Efficient Hyperscale Inference

To meet the huge increase in demand for AI, technologies must scale efficiently in order to meet strict latency and performance requirements while keeping the total cost of ownership and total power consumption low.

Inefficient solutions are creating challenges today:

  • Development teams are reducing model sizes in order to meet strict latency and performance requirements. This reduces the accuracy and therefore the quality of the service, which can directly impact revenue.
  • The available hardware in a business’s infrastructure is being underutilized due to inefficiencies and therefore they are required to significantly over-provision, leading to increased cost.
Maximum throughput with ultra-low latency

Achieving Efficient Inference

We optimize ML inference for efficient hyperscale deployment using our patented MAU Accelerator™ technologies and proven design techniques such as:

• Heterogeneous compute employing algorithm, hardware & software co-design
• Quantization to suit the targeted hardware platform
• Exploitation of sparsity in the model

Combined, these can:

• Reduce the number of compute and memory operations by up to 95%
• Reduce memory storage and bandwidth requirements by more than 10x
• Reduce memory access energy consumption by more than 100x

while having little to no impact on the accuracy of the final model.

These techniques and the resulting compelling benefits are described in this white paper

MAU Accelerator

The MAU Accelerator™ can accelerate RNNs and other DNNs with sparse layers, simultaneously achieving maximum throughput and ultra-low latency for hyperscale inference in data center applications.
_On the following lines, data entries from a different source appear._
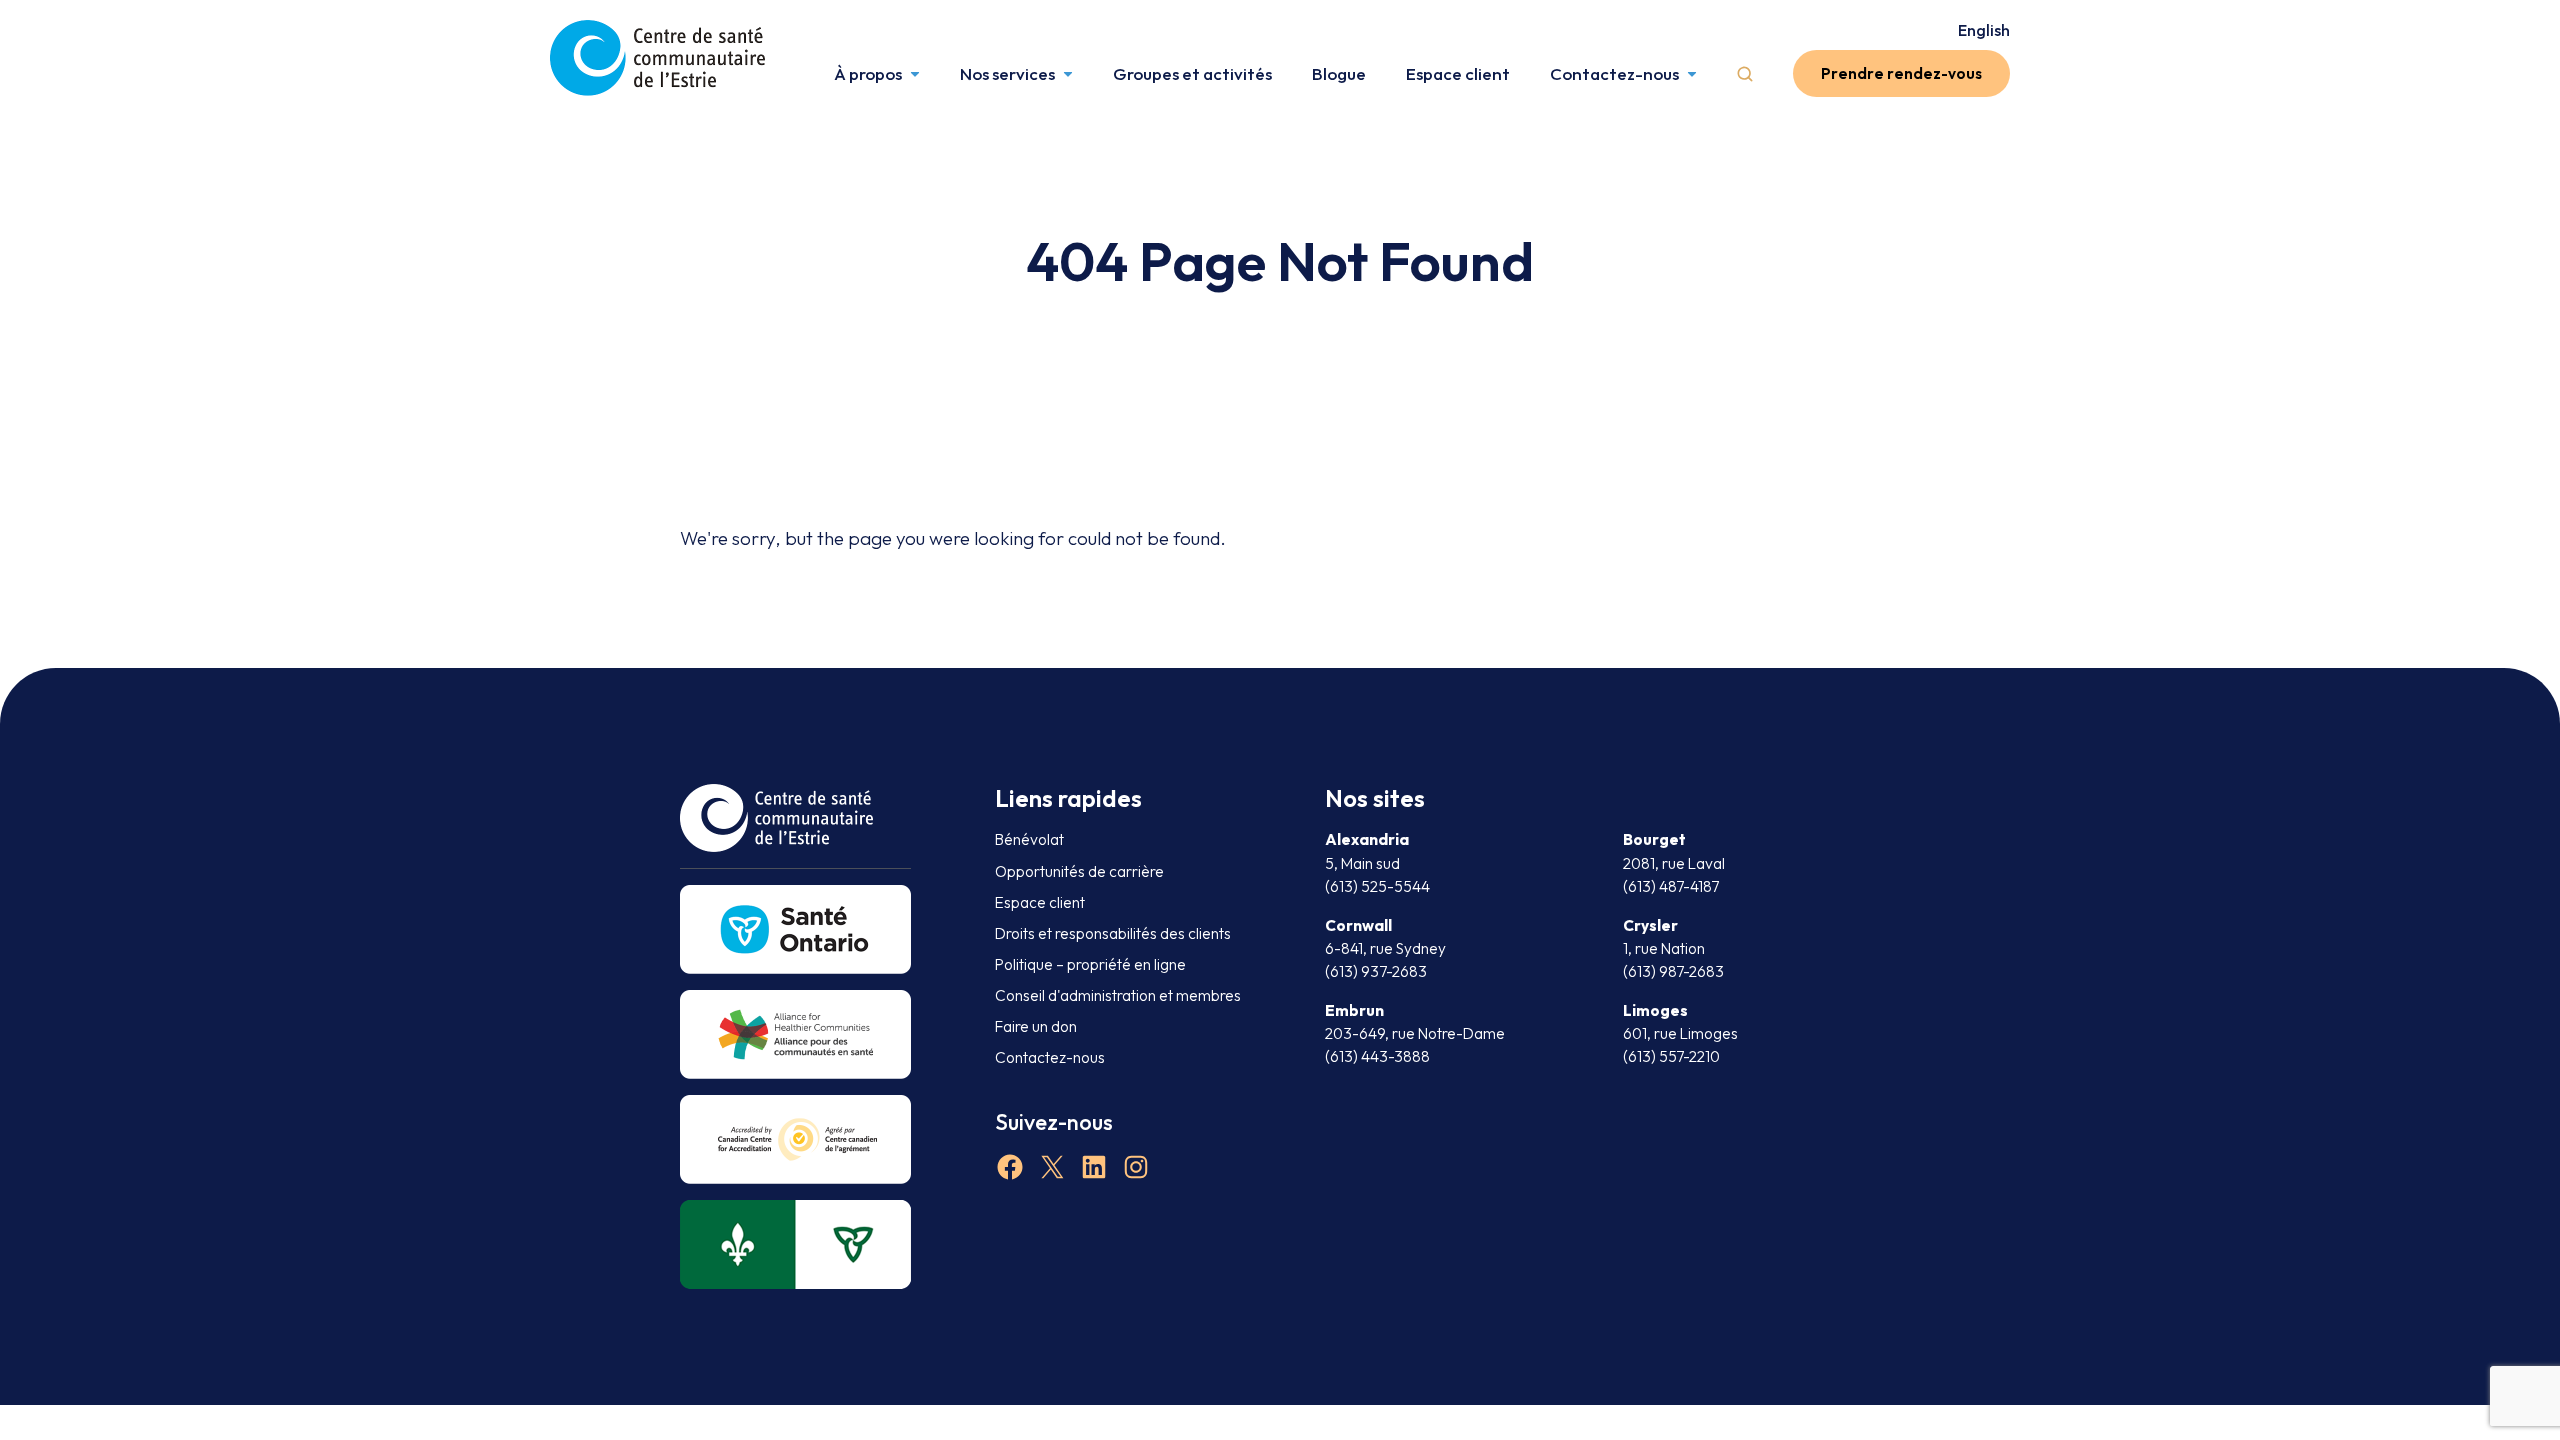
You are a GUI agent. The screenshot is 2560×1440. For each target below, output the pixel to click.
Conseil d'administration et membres (1118, 995)
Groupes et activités (1192, 73)
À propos (868, 73)
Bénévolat (1029, 839)
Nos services (1007, 73)
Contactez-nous (1614, 73)
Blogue (1339, 73)
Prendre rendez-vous (1901, 73)
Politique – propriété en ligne (1090, 964)
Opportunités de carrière (1079, 871)
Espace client (1458, 73)
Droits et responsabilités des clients (1113, 933)
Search (1745, 74)
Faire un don (1036, 1026)
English (1984, 30)
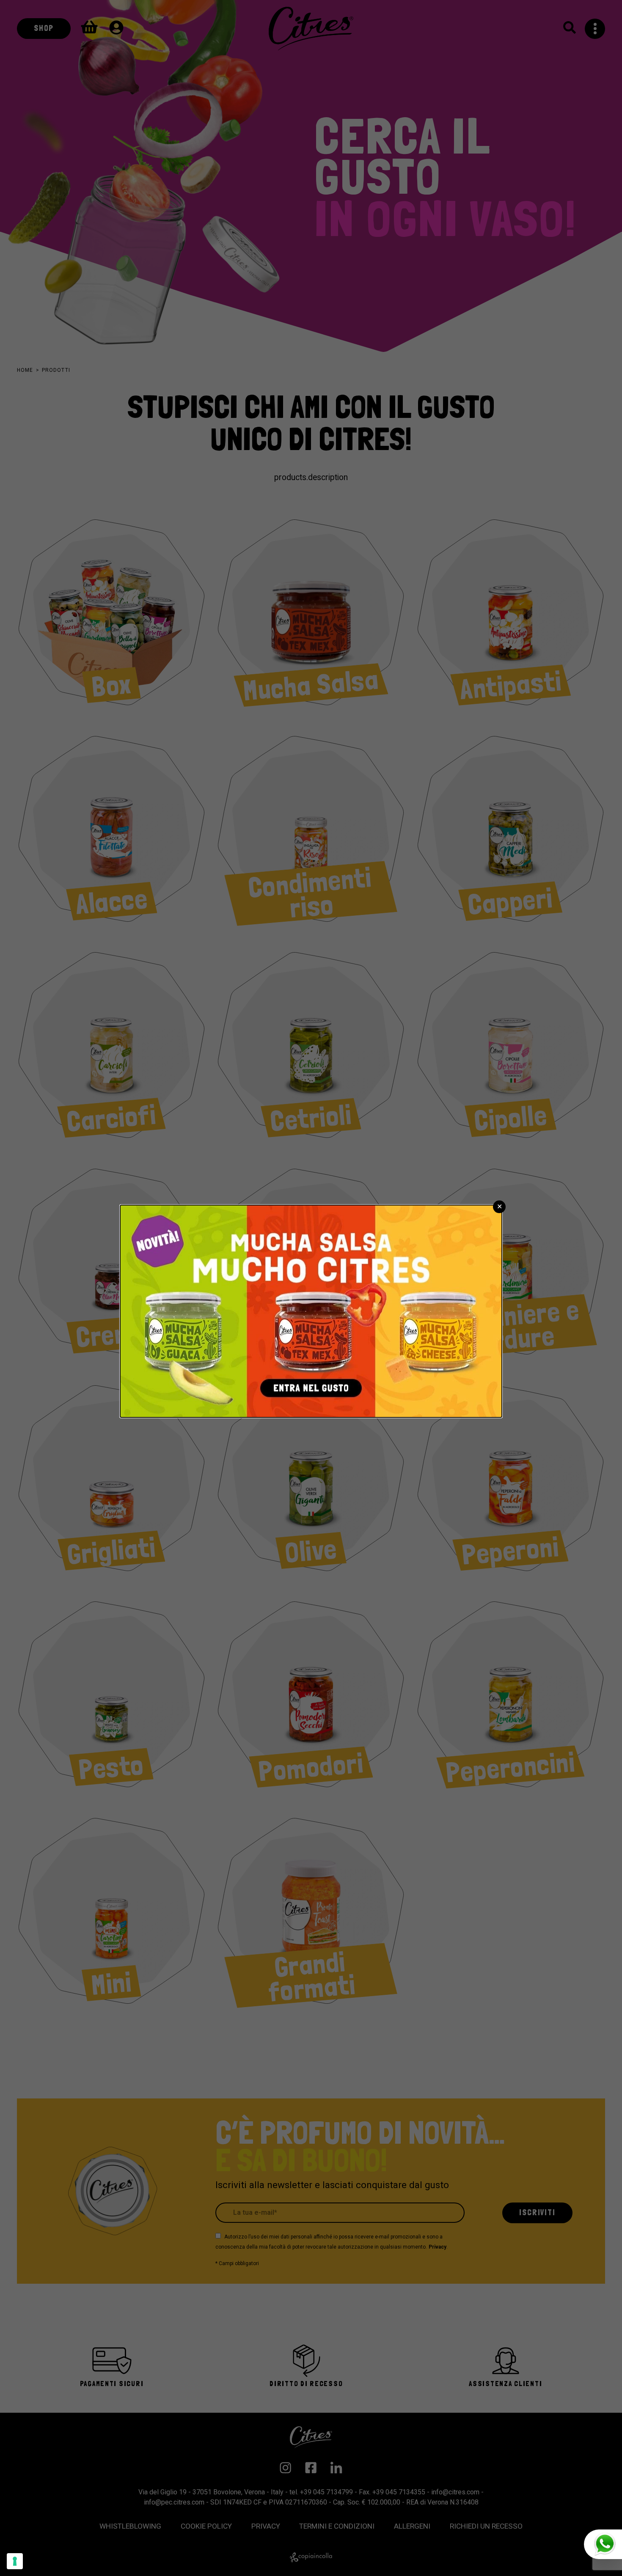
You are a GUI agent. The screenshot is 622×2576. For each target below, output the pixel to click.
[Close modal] (499, 1206)
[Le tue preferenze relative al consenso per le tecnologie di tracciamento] (15, 2561)
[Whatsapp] (603, 2544)
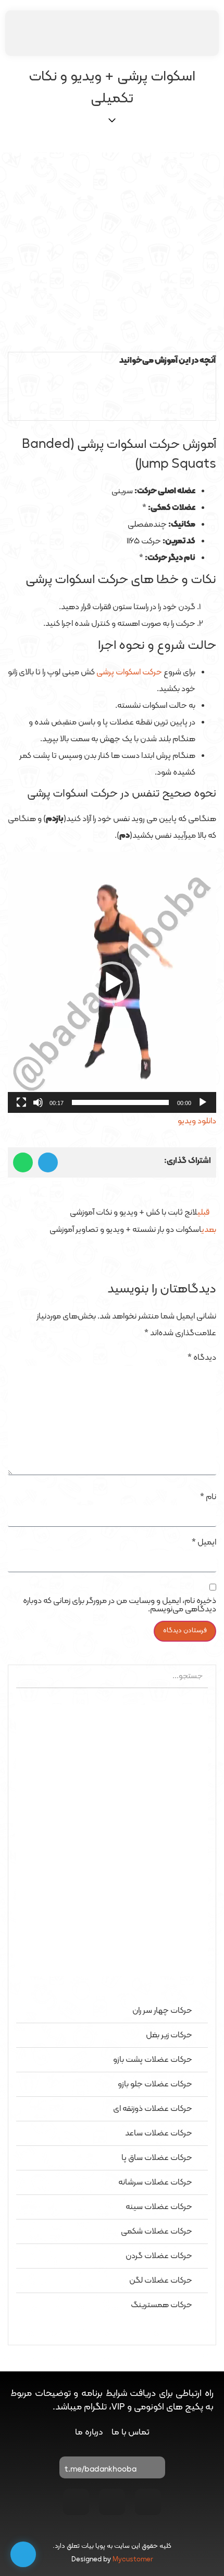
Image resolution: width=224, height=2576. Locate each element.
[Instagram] (148, 2502)
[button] (112, 377)
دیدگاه (202, 1358)
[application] (112, 982)
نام (208, 1497)
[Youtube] (112, 2502)
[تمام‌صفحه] (21, 1102)
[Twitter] (76, 2502)
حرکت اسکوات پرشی (129, 672)
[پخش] (202, 1102)
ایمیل (204, 1542)
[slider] (120, 1102)
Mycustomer (133, 2560)
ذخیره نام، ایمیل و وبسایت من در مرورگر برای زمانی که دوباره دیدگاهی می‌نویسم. (119, 1605)
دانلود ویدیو (197, 1121)
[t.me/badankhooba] (152, 2470)
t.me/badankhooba (100, 2470)
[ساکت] (38, 1102)
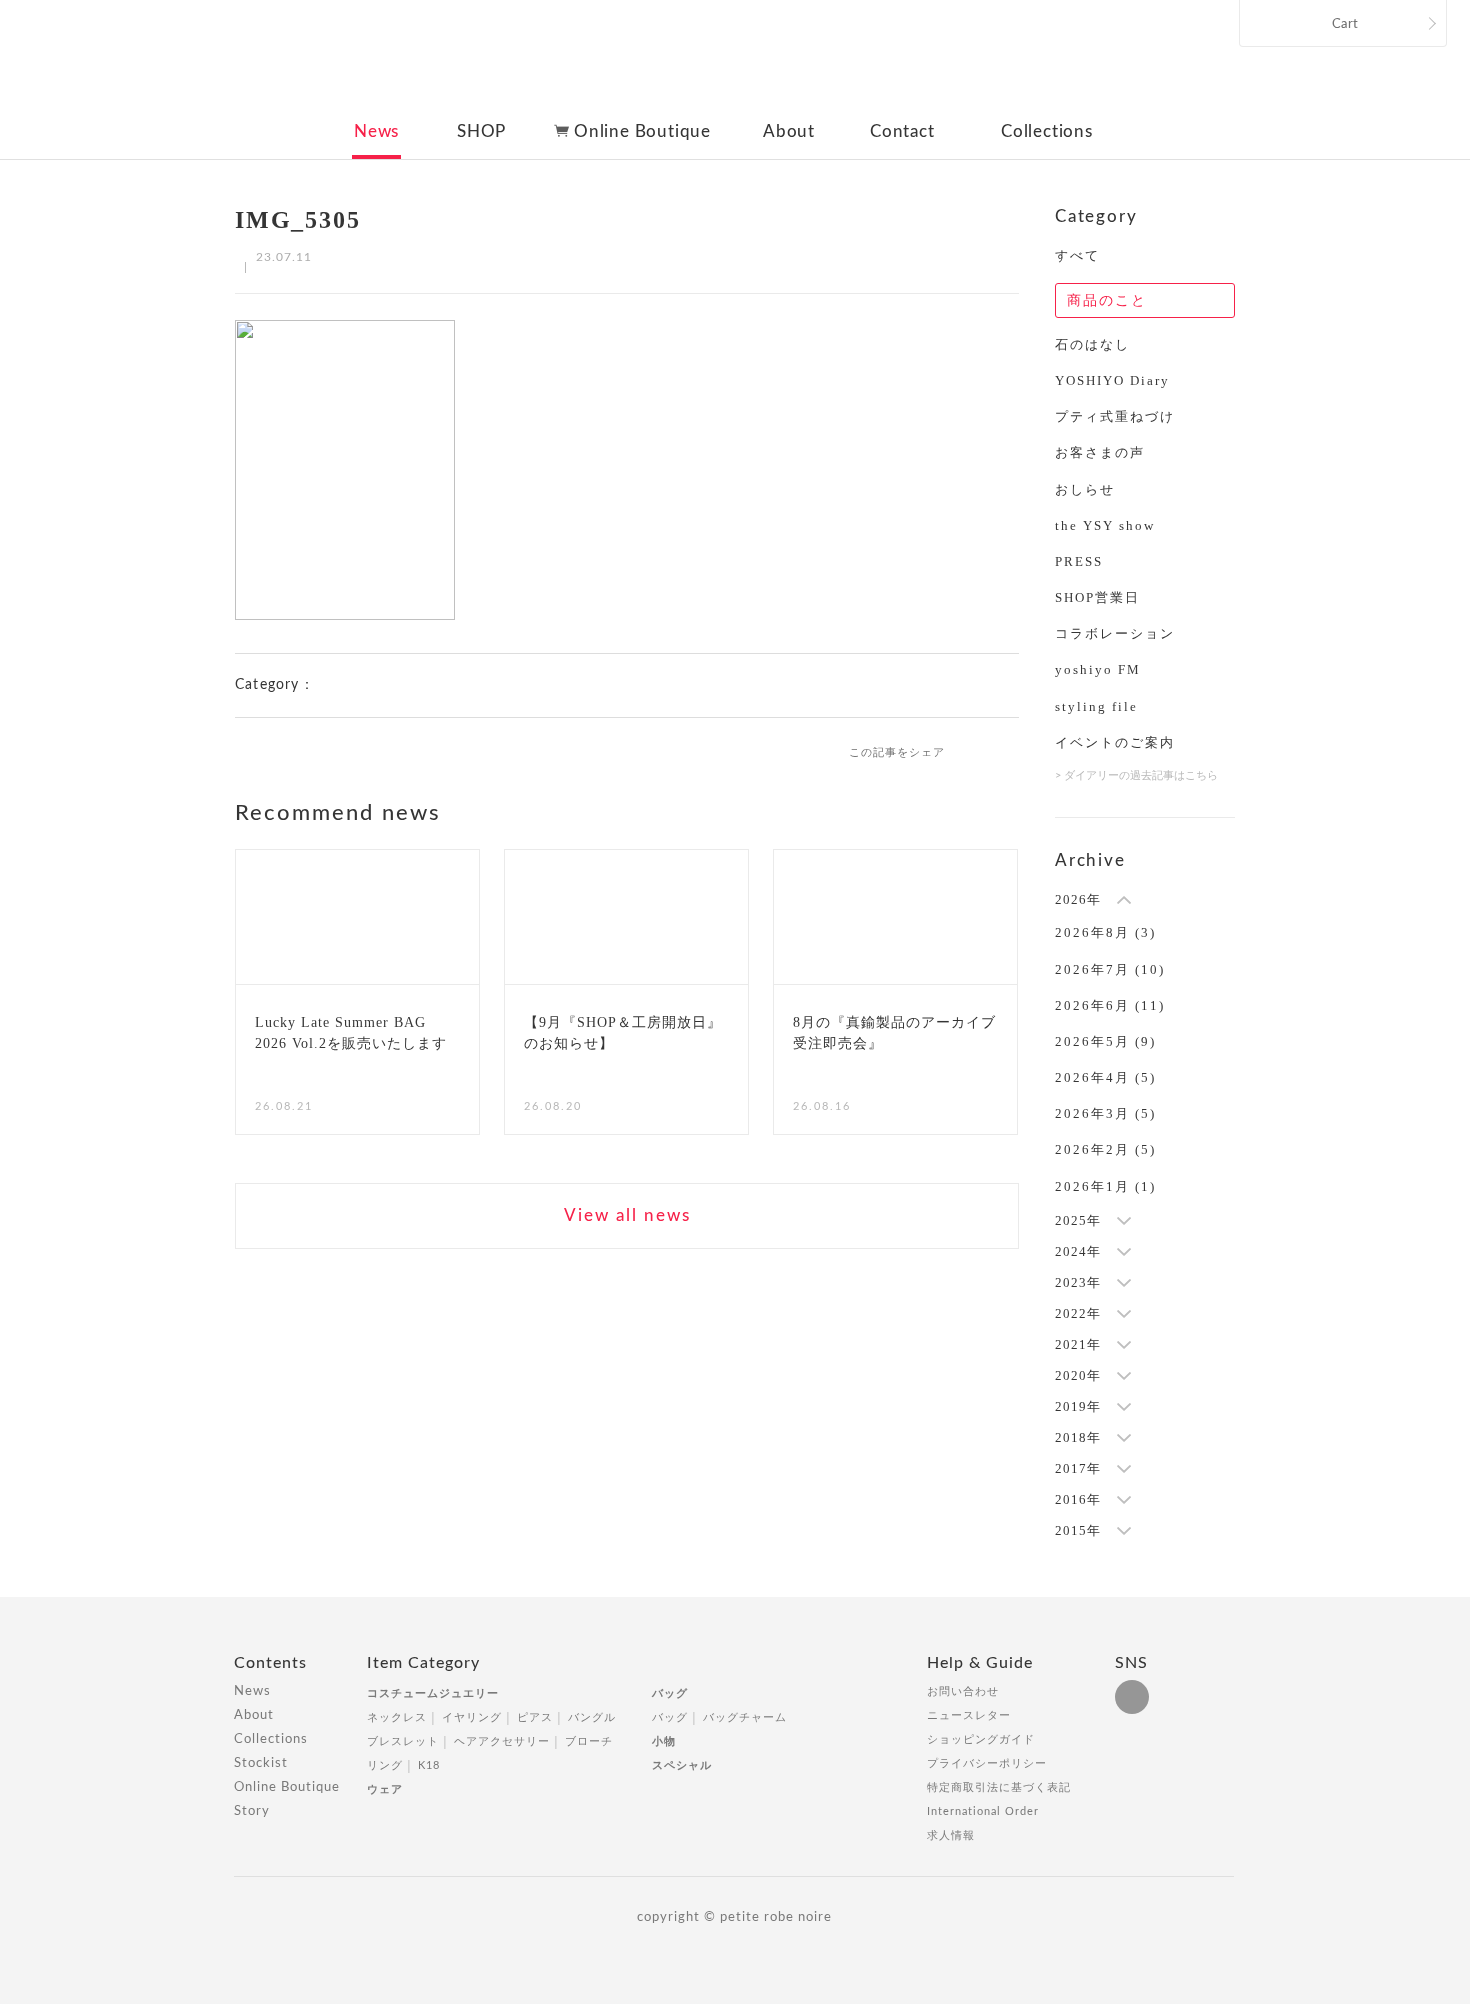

This enables higher quality models to be deployed, providing better services and customer experiences, while significant savings can be made in infrastructure costs and energy consumption.

Key Benefits

Deterministic low tail latency
Improved latency-bounded throughput
Reduced infrastructure costs
Enables use of higher quality models under a given latency bound
Reduced energy consumption

Applications

Speech transcription
Natural language processing
Speech synthesis
Time series analysis
Payment & trading fraud detection
Recommendation systems

Rapid & Easy Deployment

The MAU Accelerator runs on data center servers enhanced by accelerator cards from Intel, Xilinx and BittWare/Molex. These accelerator cards are available today, both in the cloud and for on-premise data centers, facilitating rapid implementation at scale. Neural network models created using popular ONNX supported frameworks such as TensorFlow, PyTorch or MXNet can easily be deployed on the MAU Accelerator.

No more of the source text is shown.